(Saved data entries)
☆ ☆ ☆

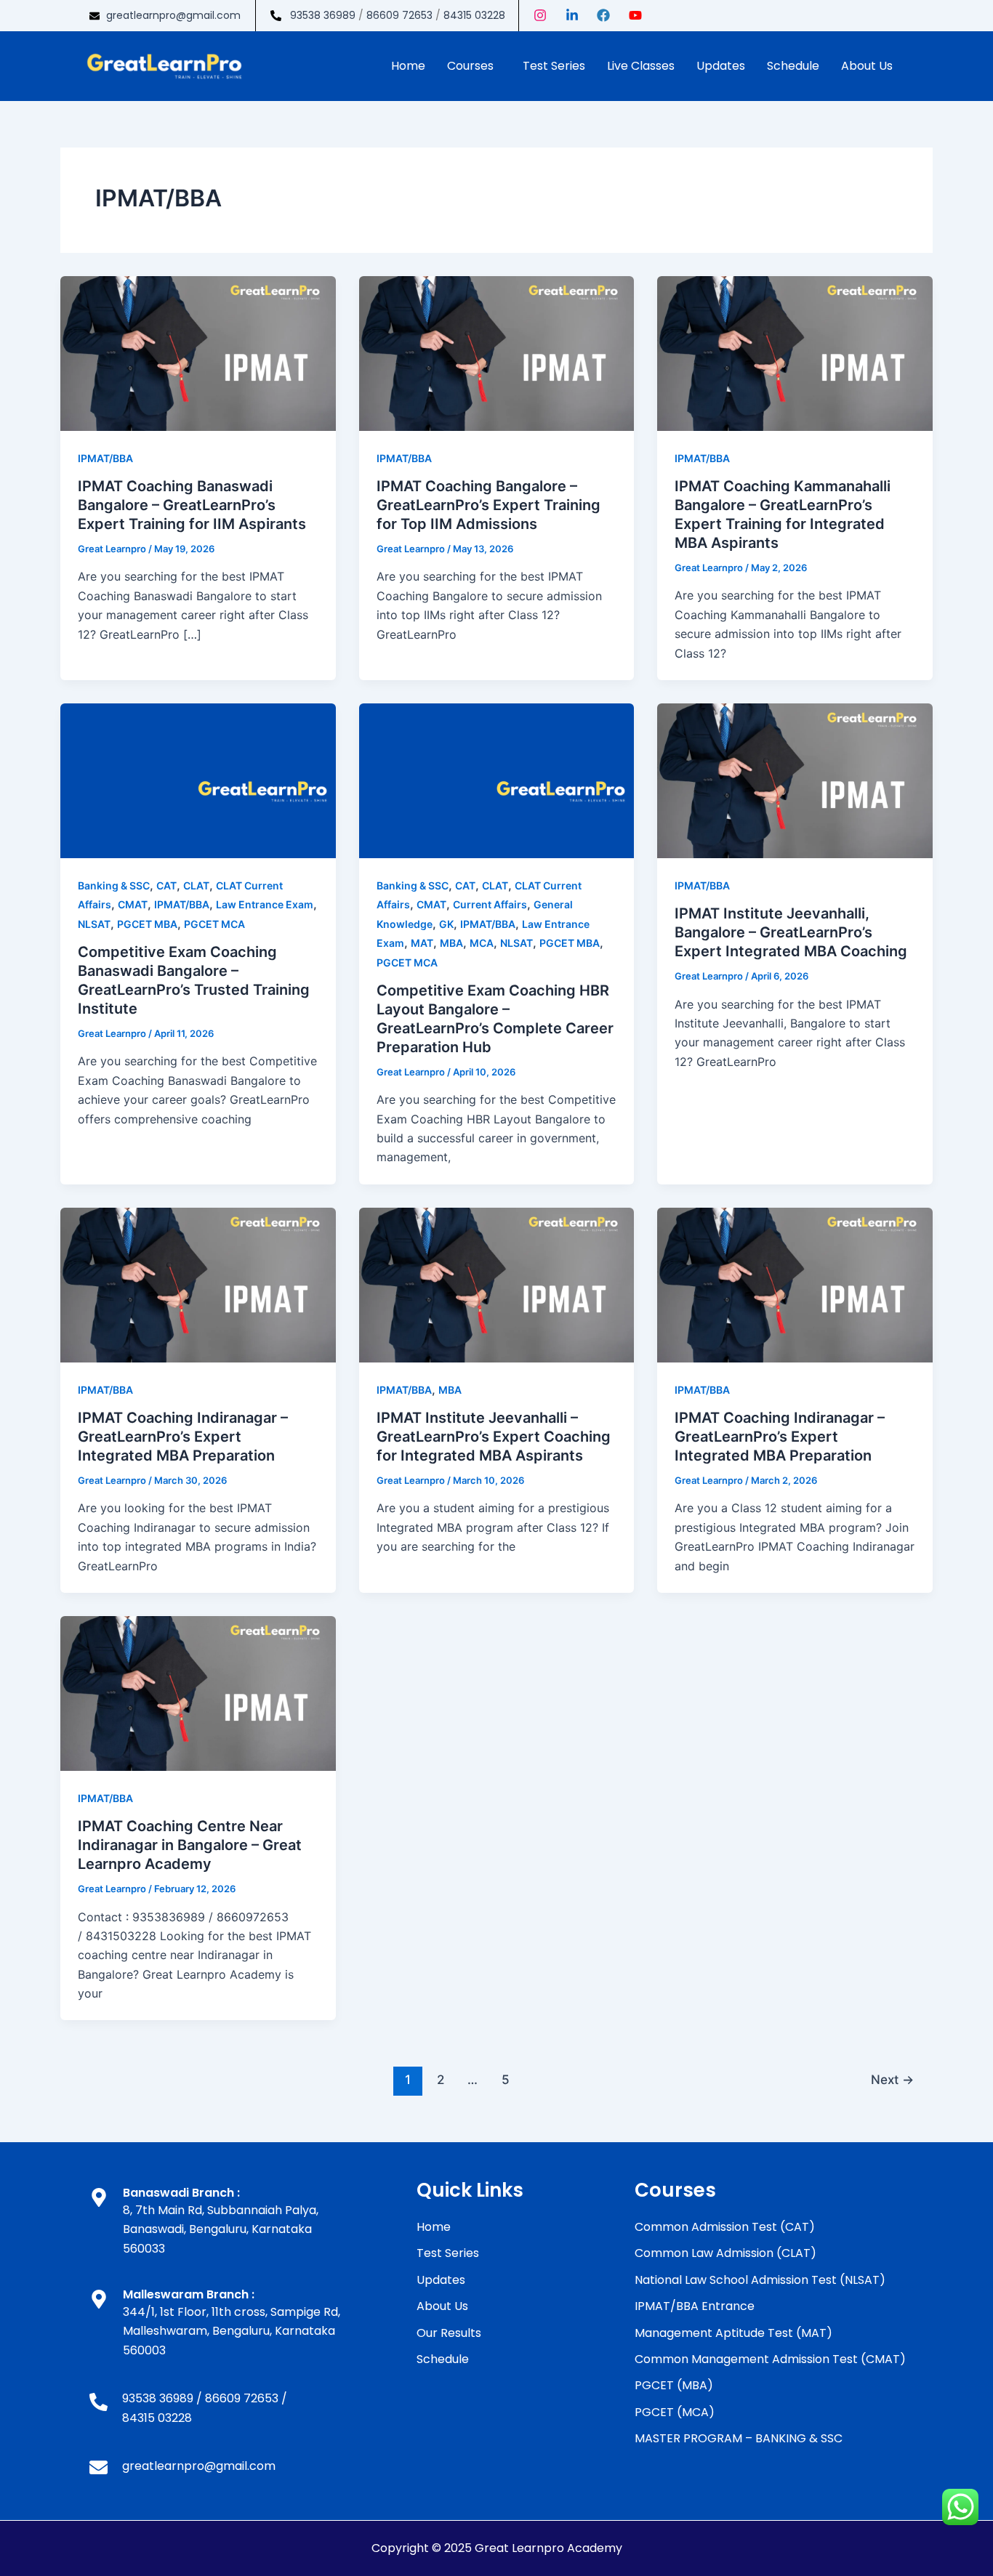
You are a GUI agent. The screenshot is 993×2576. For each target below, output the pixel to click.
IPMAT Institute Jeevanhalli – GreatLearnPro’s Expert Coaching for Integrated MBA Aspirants (494, 1436)
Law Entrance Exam (264, 904)
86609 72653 (399, 15)
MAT (422, 943)
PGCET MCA (214, 924)
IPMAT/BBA (105, 458)
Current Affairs (490, 904)
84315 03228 (474, 15)
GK (446, 924)
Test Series (554, 65)
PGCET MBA (147, 924)
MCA (482, 943)
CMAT (133, 904)
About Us (867, 65)
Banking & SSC (114, 885)
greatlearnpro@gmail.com (173, 15)
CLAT (196, 885)
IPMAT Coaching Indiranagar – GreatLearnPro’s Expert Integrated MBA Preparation (183, 1436)
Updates (720, 65)
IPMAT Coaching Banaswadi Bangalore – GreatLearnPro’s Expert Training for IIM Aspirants (192, 505)
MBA (451, 943)
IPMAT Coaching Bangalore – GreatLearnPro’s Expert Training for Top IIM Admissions (488, 505)
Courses (470, 65)
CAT (166, 885)
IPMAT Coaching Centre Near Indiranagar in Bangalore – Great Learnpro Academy (190, 1845)
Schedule (793, 65)
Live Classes (641, 65)
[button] (474, 66)
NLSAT (94, 924)
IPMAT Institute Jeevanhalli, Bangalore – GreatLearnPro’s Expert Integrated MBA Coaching (791, 932)
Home (408, 65)
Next (892, 2079)
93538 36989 (322, 15)
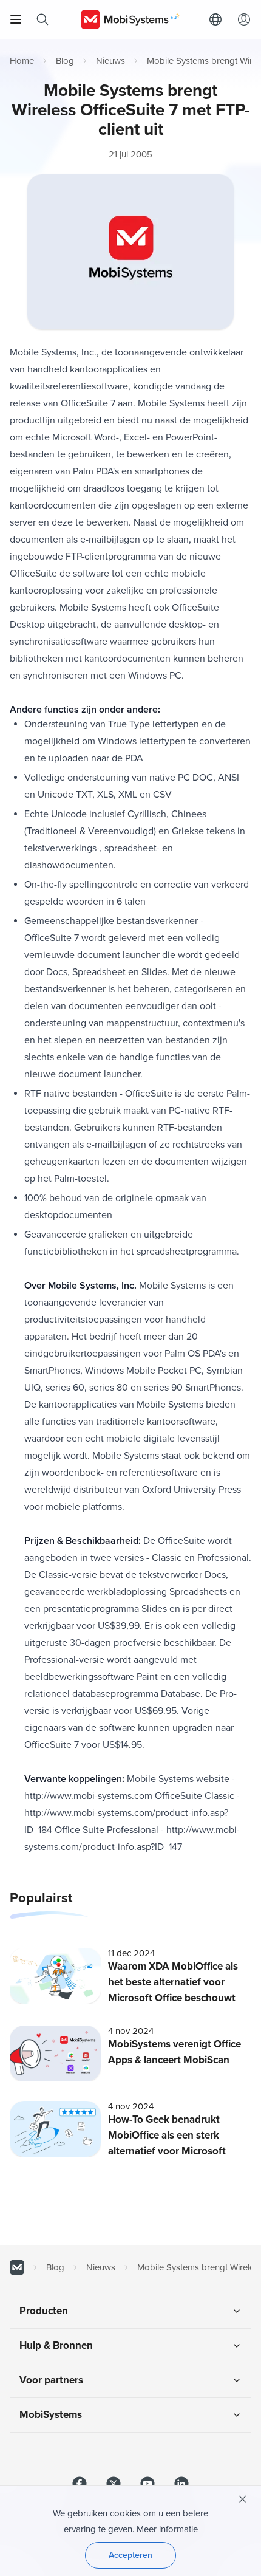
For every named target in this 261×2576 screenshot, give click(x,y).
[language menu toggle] (218, 19)
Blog (65, 60)
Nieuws (110, 60)
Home (22, 60)
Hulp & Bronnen (56, 2345)
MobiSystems (50, 2414)
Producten (43, 2310)
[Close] (242, 2499)
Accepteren (130, 2555)
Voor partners (51, 2380)
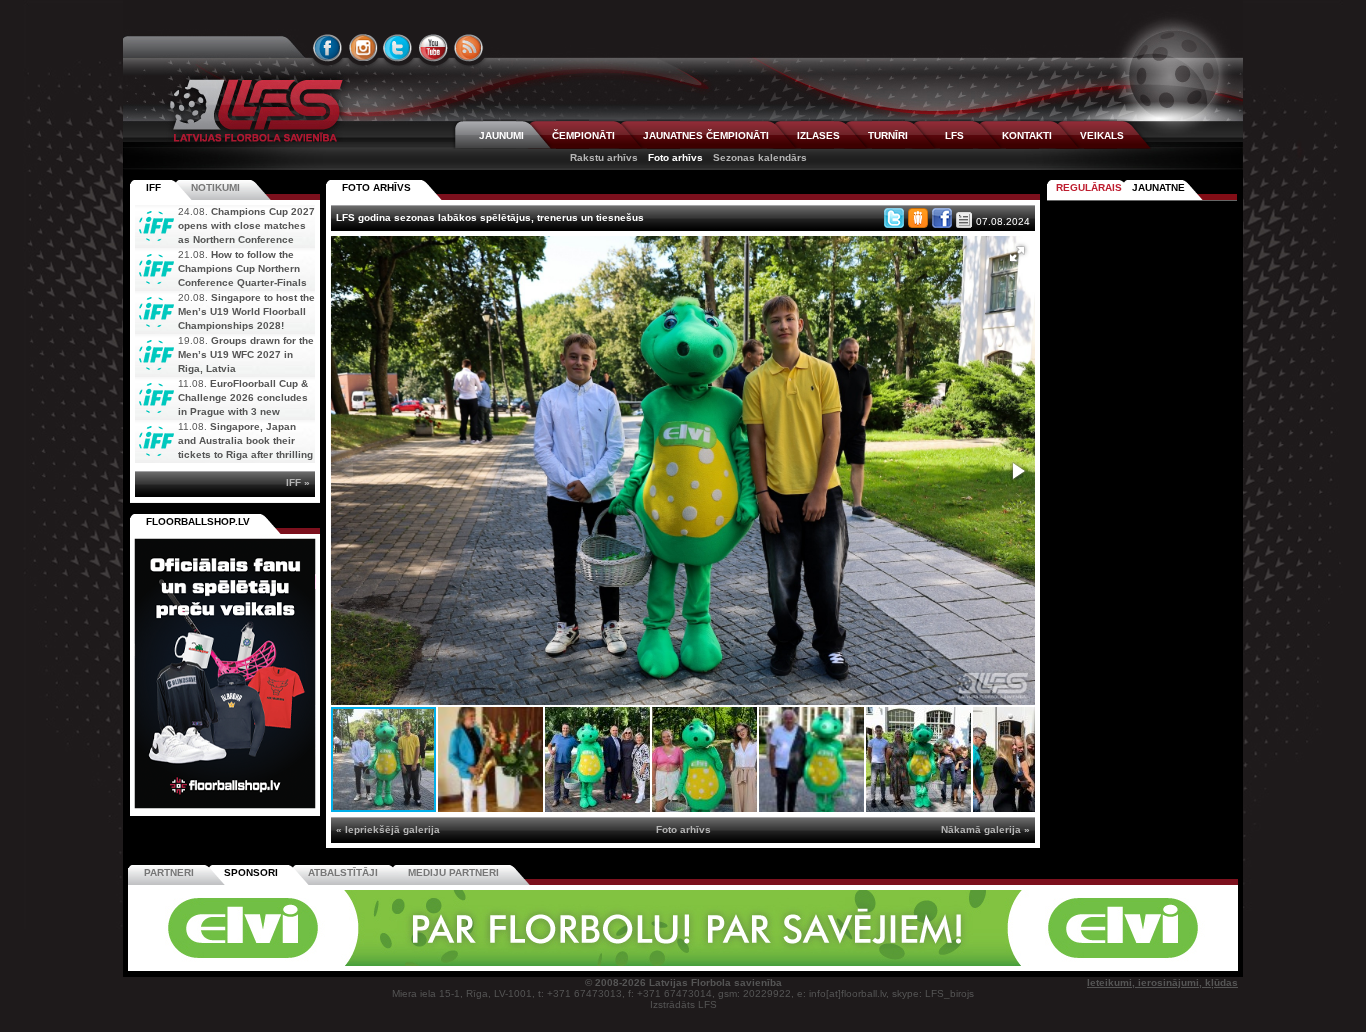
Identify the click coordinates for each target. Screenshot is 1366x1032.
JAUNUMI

☆ ☆ ☆

**Aim of the task**
Where the line containing "[Close] (242, 2499)" appears, begin copying there and continue exactly through the final line of the records; both end lines belong in the copy, pictures do not.

**Task solution**
[Close] (242, 2499)
Accepteren (130, 2555)
Voor partners (51, 2380)
Identify the click coordinates for each target. Screenshot is 1366x1032.
JAUNUMI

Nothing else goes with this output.